▸ **EXERCISE DIRECTIONS**
Which of the lines below contain the word "agent"? Pick out each one.

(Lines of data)
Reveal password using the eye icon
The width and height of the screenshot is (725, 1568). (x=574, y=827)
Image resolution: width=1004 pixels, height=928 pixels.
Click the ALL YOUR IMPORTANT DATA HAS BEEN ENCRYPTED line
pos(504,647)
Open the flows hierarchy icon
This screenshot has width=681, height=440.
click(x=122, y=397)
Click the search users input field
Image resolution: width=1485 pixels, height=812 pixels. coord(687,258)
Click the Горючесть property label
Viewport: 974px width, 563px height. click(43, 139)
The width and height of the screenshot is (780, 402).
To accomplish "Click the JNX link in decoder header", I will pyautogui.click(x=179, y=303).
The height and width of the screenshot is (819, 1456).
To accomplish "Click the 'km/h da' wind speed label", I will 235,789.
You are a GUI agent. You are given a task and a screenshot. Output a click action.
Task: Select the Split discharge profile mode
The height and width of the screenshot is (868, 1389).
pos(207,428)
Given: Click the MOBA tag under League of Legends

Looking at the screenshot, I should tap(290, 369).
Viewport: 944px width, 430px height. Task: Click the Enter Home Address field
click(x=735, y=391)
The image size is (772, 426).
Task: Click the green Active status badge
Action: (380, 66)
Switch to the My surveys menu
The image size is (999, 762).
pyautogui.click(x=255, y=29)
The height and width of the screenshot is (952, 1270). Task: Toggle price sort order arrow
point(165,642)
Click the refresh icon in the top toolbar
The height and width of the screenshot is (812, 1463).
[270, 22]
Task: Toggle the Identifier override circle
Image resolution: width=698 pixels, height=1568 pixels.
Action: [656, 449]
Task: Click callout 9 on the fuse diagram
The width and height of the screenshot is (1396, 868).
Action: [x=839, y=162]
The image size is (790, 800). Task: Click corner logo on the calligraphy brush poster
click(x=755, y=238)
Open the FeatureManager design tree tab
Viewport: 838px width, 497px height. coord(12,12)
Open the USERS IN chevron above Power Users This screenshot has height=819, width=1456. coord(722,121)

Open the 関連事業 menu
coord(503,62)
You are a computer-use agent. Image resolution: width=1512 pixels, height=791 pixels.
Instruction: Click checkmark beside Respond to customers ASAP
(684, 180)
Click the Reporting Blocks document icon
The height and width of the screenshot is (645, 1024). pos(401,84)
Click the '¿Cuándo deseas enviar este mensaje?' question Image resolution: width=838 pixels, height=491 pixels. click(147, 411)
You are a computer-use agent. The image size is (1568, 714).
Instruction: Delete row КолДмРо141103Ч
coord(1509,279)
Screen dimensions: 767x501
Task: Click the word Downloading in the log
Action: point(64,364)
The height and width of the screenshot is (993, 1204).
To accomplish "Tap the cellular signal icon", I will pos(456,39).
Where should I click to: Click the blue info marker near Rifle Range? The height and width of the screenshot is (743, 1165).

▸ **COMPLETED EXERCISE**
You are a GUI agent. You are given a task and a screenshot. Output a click action.
You are a computer-use agent. Image resolution: width=1512 pixels, height=791 pixels.
You are a computer-use agent. The image size is (1568, 714).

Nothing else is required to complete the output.